Initially, it was expected that the NZRL would be leading the review, but the New Zealand Herald understands they will now be part of it.
The review will be led by the board, under new chairman Reon Edwards, but will be conducted by two independent appointees.
It's expected to start next week, and will take between a month and six weeks to complete.
The outcome and findings should be delivered by early January, before the decisions and appointments are made for the next World Cup cycle.
It's believed that all positions related to high performance at the NZRL will be re-considered, and all existing staff will have to re-apply for their positions.
NZRL CEO Alex Hayton's position will also be under the microscope.

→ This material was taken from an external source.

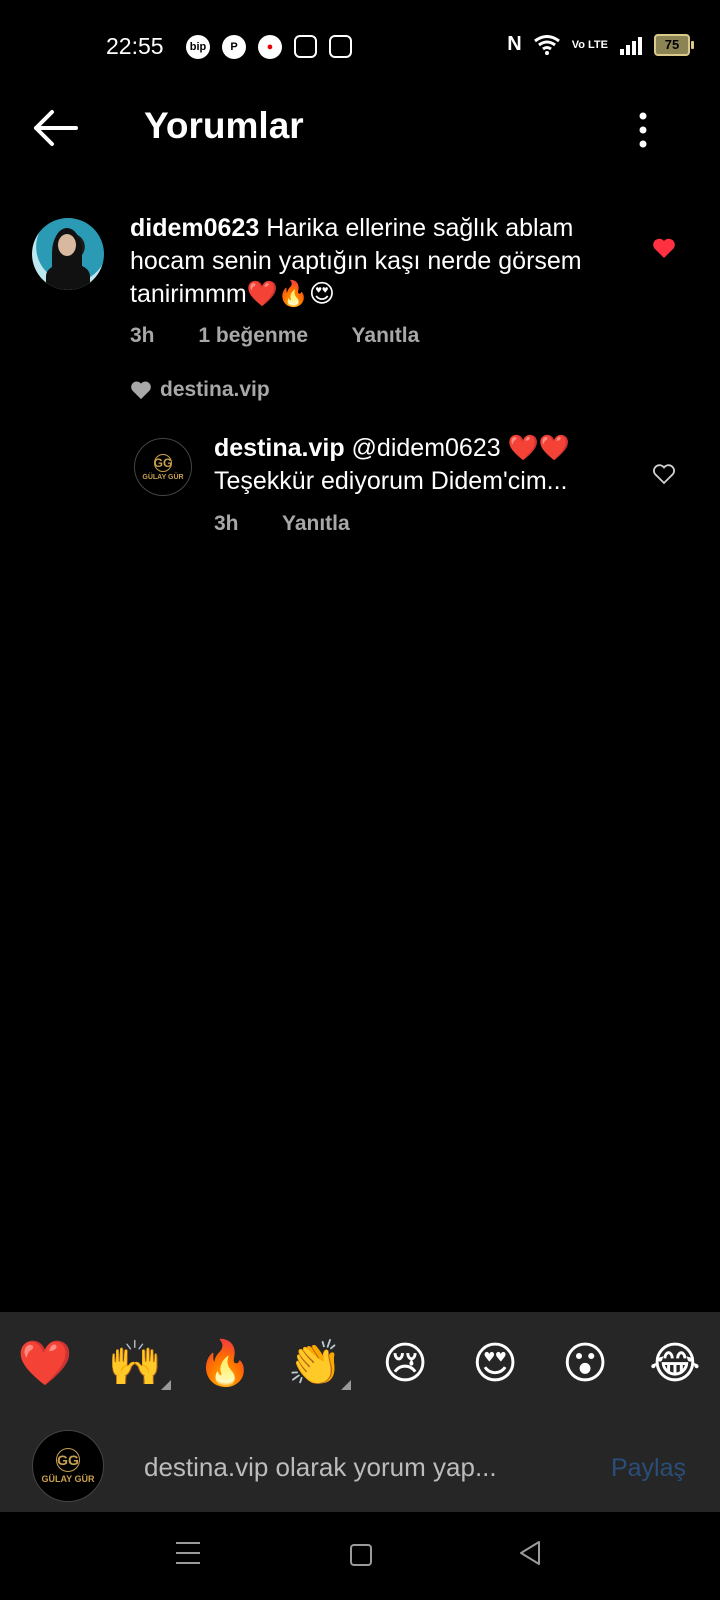 Image resolution: width=720 pixels, height=1600 pixels. What do you see at coordinates (360, 1367) in the screenshot?
I see `emoji-reaction-bar: ❤️ 🙌 🔥 👏 😢 😍 😮 😂` at bounding box center [360, 1367].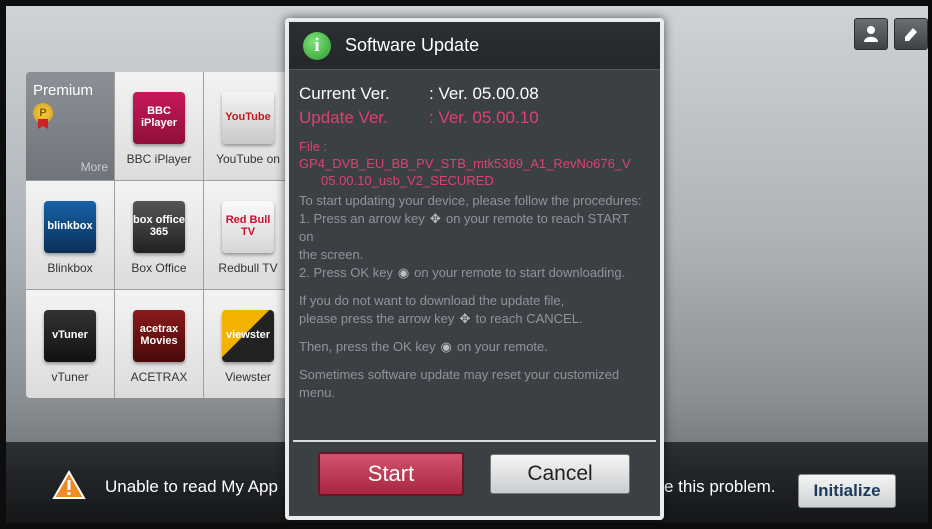  Describe the element at coordinates (159, 377) in the screenshot. I see `app-label: ACETRAX` at that location.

Hayton has been with the NZRL for more than a decade - and is respected for his work as chief financial officer over many years - but has lost some allies on the board.
The Kiwis' performance at this World Cup was significantly worse than even their most pessimistic fans could have envisaged.
It was bad enough that they missed out on the semifinals for the first time since the tournament was relaunched in 1995.
But it was also the manner in which it happened. Losing to Tonga in Hamilton was disappointing, especially when they held a 16-2 lead with 33 minutes to play, but could almost be forgiven, given the personnel available to Mate Ma'a Tonga.
But the Kiwis' 4-2 loss to Fiji in Wellington was an inexplicable effort, especially as the Pacific team dominated that match, and had many more try scoring opportunities.
That result was put into sharp contrast after last Friday night, when the Kangaroos smashed Fiji 54-6. Even if Fiji had peaked the week before, it was still a major reality check around the strengths of the respective teams.
Beyond the Kiwis, there were other concerns around the tournament.
The World Cup was in New Zealand for the first time, and won't be held in this country again until at least 2029, with the 2021 tournament in England followed by North America hosting it four years later.
But NZRL did little, if anything, to leverage the commercial and marketing opportunities around the event.
As an example, there wasn't a single dinner or luncheon organized or facilitated by the NZRL to celebrate the World Cup.
It's a different market, but during the 2011 World Cup there were at least 10 corporate functions organized around the tournament.
The only function put on was before the Kiwis versus Samoa game at Mt Smart, which was organized by tournament ambassador Sir Peter Leitch.
There were also issues around distribution and availability of replica jerseys, which were hard to find in both Hamilton and Christchurch when the Kiwis had group games there.
The NZRL are always cash strapped — often relying on financial support from the NRL — but missed the opportunity to generate some revenue, as well as increasing interest in the tournament.